It’s said that ignorance is bliss. Whoever said that clearly never lived in a foreign country because ignorance as an expat is a downright, infuriating, maddening and frustrating thing.
I don’t even mean my own ignorance (which is itself, sizable), I mean the ridiculous stuff you are often asked as a foreigner in Japan.
I should make this a touch more polite really. Let’s say, daft questions and comments. As while these inquiries are never ill intentioned, they are rather silly to ask nonetheless. For a while I thought this to be something only the Japanese really did in any great measure:
“Wow, you’re really good at using chopsticks!”
I live here, did you envisage me skewering sushi with a fork? Perhaps a spear? Gobbling it down, nose on the plate, one deep breath away from a head full of wasabi?
“Are you a foreigner?”
No, no, I’m just a remarkably pasty Japanese person who happens to be half a foot taller than everyone in this supermarket.
“Can you read katakana?”
Noooo, not at all. You caught me, I was merely pretending to read the menu. I just guessed that this place would have coffee and being the improv star I am, I just figured I’d make use of the prop to hand. Ta da…
The first and third comments are pretty common and I don’t take offence, mostly they just result in a slightly confused look across my brow, a raised eyebrow here or there. The second was from a rather rude old man in a supermarket car park. However, with my grandfather having come from Barnsley, that question would be considered to be the height of subtlety back in my house.
I honestly felt before that no one could really top this kind of foolish questioning.
Oh Europe, how you have let me down…
The Guardian’s Paolo Bandini offered this gem from Italy’s Serie A as his personal award for Worst Investigative Journalism in his round-up of the season, when Yuto Nagatomo, who after moving to Italy last summer to join Cesena and then swiftly transferring to Inter Milan in January, was asked by one particularly dumb journalist, “Do you like football?”

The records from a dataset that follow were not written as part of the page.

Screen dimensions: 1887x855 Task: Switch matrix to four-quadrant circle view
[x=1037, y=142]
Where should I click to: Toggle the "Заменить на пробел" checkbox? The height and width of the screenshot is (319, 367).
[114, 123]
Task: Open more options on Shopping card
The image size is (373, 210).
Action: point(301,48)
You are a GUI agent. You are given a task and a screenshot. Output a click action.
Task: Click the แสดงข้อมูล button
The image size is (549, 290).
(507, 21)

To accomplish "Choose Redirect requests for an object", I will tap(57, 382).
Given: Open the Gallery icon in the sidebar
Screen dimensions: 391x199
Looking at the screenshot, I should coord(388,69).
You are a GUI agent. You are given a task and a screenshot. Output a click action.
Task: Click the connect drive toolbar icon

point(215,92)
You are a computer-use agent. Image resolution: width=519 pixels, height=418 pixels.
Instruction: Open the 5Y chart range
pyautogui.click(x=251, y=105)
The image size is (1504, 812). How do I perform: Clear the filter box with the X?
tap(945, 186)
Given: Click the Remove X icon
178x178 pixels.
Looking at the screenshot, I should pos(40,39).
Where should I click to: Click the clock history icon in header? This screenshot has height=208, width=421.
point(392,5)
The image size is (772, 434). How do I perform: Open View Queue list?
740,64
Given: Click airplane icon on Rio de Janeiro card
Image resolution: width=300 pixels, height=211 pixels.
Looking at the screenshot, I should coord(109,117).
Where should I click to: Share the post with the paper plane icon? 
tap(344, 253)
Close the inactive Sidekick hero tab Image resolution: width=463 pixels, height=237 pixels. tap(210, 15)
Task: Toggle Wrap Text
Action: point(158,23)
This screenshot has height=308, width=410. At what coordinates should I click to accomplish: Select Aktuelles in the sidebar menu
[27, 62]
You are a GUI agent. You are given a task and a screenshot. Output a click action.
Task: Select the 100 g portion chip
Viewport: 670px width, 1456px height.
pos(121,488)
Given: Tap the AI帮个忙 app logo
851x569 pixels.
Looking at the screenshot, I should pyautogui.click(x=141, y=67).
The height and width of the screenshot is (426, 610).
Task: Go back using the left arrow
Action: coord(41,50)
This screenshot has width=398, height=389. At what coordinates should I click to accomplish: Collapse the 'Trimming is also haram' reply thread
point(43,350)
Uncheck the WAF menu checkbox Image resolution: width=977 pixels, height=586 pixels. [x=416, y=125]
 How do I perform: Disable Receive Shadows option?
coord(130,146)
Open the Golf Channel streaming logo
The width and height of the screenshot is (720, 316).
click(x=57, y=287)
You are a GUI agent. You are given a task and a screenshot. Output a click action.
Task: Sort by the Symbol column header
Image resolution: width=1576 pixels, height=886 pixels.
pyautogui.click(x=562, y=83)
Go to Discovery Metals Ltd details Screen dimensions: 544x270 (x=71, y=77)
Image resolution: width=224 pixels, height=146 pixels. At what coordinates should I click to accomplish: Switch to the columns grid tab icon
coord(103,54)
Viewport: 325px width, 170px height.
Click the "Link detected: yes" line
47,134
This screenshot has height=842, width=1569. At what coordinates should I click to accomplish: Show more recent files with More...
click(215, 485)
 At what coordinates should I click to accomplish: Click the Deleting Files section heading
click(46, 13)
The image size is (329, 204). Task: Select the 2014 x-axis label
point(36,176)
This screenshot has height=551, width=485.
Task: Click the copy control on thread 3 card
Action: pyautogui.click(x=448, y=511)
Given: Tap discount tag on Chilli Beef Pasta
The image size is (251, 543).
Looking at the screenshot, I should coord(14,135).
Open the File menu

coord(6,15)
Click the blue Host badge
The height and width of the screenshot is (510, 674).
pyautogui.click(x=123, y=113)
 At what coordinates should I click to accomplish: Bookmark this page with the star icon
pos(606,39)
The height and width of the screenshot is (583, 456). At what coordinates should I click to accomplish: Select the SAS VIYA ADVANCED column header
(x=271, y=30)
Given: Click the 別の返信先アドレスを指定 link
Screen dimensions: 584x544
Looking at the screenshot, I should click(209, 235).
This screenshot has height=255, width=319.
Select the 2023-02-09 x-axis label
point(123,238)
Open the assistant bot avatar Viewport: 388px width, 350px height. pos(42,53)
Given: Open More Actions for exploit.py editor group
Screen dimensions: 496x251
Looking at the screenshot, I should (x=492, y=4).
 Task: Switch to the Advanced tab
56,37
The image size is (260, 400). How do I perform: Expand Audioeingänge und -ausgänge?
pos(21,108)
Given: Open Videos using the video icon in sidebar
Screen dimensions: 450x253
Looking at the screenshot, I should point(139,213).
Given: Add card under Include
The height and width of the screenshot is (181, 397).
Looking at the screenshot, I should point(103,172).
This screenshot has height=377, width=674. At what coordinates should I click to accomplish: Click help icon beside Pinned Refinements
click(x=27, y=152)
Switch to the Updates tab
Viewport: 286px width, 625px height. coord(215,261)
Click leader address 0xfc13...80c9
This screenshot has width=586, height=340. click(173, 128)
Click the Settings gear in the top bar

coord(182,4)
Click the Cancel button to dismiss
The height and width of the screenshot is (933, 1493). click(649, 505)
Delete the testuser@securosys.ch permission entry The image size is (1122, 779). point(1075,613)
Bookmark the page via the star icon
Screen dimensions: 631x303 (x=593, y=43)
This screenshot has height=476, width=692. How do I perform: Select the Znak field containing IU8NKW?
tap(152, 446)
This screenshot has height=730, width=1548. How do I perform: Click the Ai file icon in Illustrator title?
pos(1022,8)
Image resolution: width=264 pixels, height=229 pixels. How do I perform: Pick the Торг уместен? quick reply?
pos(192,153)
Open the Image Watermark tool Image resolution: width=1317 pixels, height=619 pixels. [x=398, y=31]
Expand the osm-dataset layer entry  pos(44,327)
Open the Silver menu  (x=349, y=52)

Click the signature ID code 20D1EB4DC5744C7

One stupid football journalist I can forgive, lord knows we tolerate more than that anyway.
Then I read the end of season Bundesliga round up courtesy of one Raphael Honigstein. When Shinji Kagawa has been one of the stars of the season, despite only playing half of it due to a broken foot, I don’t expect to read that he is deemed a problem by the tabloid Bild because of the following dilemma,
“How the hell are we supposed to tell him apart from [Schalke’s Japanese player] Atsuto Uchida?”
I await the British tabloid response when Ryo Miyaichi makes his debut for Arsenal.